燕忱这边已经收到了汉口县的消息,估算着时间,姜榆已经回王府。
只是他前几日又受了伤,并不想回去让她担心。
“银珠,你这一手绣活真是绝了,我家以宁能有你一半的手艺那也是她的大造化。”欣赏着银珠刚绣好的双面绣,姜榆的下巴差点都惊掉了。
就银珠的这一手绝活,放到现代那可就是非遗。
“王妃,奴婢三岁就拿针,这不算什么,京城和江南那边的绣娘比奴婢手好的多了去了,表小姐聪明,勤加苦练定是能超越奴婢的。”
“你就谦虚吧,以宁丫头,你可一定好好学,俗话说有手艺傍身,如同袖里存金。”
“外祖母,宁儿知道了,谢谢外祖母,也谢谢银珠姑姑。”小丫头今年五岁多,笑起来还有两个小梨涡,嘴巴也甜,很得大人喜欢。
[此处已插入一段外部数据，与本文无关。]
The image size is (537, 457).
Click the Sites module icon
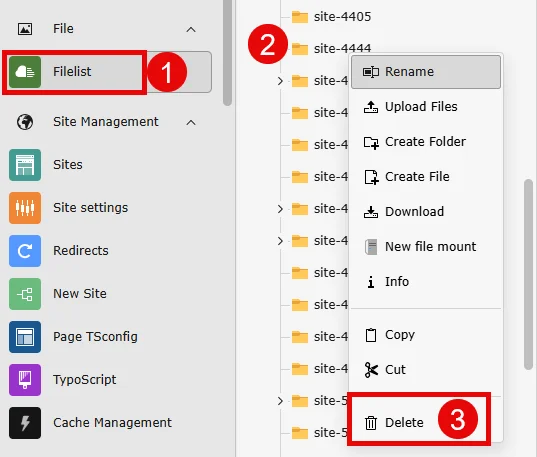tap(25, 165)
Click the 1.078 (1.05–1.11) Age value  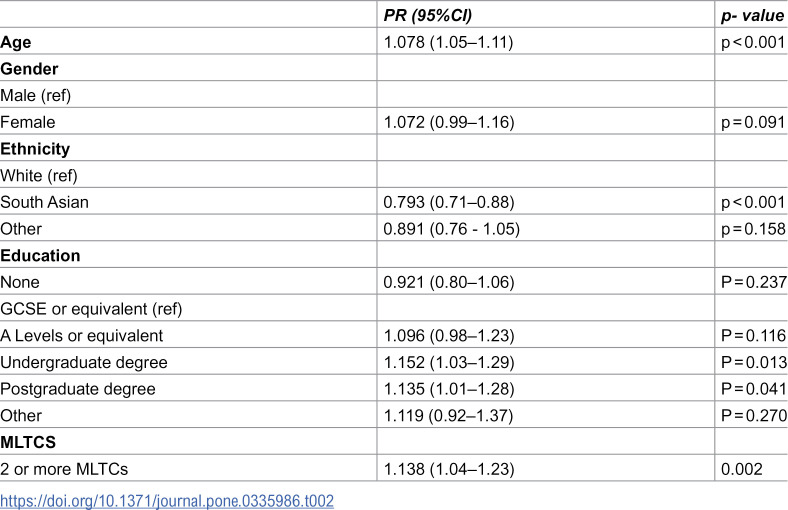(x=448, y=42)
姜榆笑着摸摸她的发鬓,“快练吧,咱悄悄的进步,等下次再见到你爹娘,给他们一个惊喜。”
以宁甜甜的笑着点点头。
这也是她把这孩子带来的原因。
汉口县没有女学堂,她整日待在铺子里也学不到什么东西。
像琴棋书画那些学起来确实能陶冶情操,可并不适合以宁,以姜家现在的实力确实能给青娘这个外嫁女抬高身份。
可这总归是以宁的外家,叶家没有读书人,门楣依然是农户。
这也注定了今后以宁要嫁的夫家不可能是名门望族,与其教她琴棋书画那些取悦人的玩意,不如学点切实际的技艺傍身。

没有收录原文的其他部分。